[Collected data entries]
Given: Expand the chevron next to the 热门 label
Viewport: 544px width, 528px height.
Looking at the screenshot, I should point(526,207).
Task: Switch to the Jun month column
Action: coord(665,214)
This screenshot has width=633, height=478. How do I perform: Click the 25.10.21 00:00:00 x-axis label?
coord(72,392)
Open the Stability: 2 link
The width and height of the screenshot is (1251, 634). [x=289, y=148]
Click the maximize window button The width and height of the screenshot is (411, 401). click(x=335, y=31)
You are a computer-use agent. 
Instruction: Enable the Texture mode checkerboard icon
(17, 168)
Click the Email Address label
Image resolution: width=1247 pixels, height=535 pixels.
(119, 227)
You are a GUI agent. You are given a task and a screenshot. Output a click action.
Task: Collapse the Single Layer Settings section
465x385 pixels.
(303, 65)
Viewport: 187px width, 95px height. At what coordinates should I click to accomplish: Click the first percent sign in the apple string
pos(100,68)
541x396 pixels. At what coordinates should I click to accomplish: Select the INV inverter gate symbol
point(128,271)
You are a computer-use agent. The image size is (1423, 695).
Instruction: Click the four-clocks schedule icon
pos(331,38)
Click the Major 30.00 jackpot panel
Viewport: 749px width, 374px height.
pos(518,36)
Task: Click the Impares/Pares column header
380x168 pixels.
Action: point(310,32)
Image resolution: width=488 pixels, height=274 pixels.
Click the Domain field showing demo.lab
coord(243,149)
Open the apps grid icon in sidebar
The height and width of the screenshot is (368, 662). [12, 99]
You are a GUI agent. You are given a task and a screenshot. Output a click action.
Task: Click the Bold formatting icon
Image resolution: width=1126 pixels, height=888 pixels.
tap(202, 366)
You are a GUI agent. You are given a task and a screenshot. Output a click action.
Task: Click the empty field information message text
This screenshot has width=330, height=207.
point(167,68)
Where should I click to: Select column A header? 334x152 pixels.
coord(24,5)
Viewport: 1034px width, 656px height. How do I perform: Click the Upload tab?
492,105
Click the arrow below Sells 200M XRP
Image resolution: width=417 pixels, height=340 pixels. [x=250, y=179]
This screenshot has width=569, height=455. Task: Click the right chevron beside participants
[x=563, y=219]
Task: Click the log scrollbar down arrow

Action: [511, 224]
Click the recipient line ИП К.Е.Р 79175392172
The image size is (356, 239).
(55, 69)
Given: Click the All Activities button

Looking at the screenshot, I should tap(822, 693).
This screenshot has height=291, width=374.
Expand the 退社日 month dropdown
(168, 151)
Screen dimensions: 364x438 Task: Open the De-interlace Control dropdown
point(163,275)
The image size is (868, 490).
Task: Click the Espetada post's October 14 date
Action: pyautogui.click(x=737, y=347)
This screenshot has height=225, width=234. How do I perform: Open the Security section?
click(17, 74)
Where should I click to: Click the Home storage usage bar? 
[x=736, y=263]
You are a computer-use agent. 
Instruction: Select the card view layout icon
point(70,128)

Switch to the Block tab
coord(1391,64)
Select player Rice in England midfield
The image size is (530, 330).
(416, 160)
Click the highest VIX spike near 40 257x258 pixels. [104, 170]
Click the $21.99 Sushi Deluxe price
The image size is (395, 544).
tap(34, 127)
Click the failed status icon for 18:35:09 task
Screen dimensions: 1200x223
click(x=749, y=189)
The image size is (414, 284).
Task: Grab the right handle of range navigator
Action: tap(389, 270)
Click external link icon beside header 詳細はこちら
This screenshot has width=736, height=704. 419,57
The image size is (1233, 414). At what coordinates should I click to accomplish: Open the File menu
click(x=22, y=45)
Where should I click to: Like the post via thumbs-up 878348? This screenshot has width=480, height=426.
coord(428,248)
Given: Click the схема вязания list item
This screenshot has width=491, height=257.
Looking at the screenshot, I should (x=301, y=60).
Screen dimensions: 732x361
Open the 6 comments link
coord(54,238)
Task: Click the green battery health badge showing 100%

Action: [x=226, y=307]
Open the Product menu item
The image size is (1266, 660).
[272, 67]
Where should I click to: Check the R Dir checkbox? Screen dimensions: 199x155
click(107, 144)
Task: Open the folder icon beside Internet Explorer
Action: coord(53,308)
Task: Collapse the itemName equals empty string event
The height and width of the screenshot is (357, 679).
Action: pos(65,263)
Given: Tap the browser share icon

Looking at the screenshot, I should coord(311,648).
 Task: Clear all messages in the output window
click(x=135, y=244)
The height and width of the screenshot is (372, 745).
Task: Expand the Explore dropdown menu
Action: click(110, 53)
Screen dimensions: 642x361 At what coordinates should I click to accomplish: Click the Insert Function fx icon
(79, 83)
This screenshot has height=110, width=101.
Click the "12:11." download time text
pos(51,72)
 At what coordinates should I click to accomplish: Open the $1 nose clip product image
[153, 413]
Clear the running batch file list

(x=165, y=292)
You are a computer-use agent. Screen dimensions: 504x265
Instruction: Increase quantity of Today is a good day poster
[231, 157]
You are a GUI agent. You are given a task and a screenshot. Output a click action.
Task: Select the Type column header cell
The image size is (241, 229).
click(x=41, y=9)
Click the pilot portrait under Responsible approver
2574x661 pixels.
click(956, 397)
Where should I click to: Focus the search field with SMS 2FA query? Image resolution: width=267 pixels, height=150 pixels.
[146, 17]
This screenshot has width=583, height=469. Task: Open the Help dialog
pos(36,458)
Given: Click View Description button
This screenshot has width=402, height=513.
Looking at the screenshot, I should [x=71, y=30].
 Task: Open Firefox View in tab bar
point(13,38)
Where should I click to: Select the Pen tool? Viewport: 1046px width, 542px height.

Required work: From the records above, return each line that has the string "Collapse".

Output:
Task: Collapse the Single Layer Settings section
Task: Collapse the itemName equals empty string event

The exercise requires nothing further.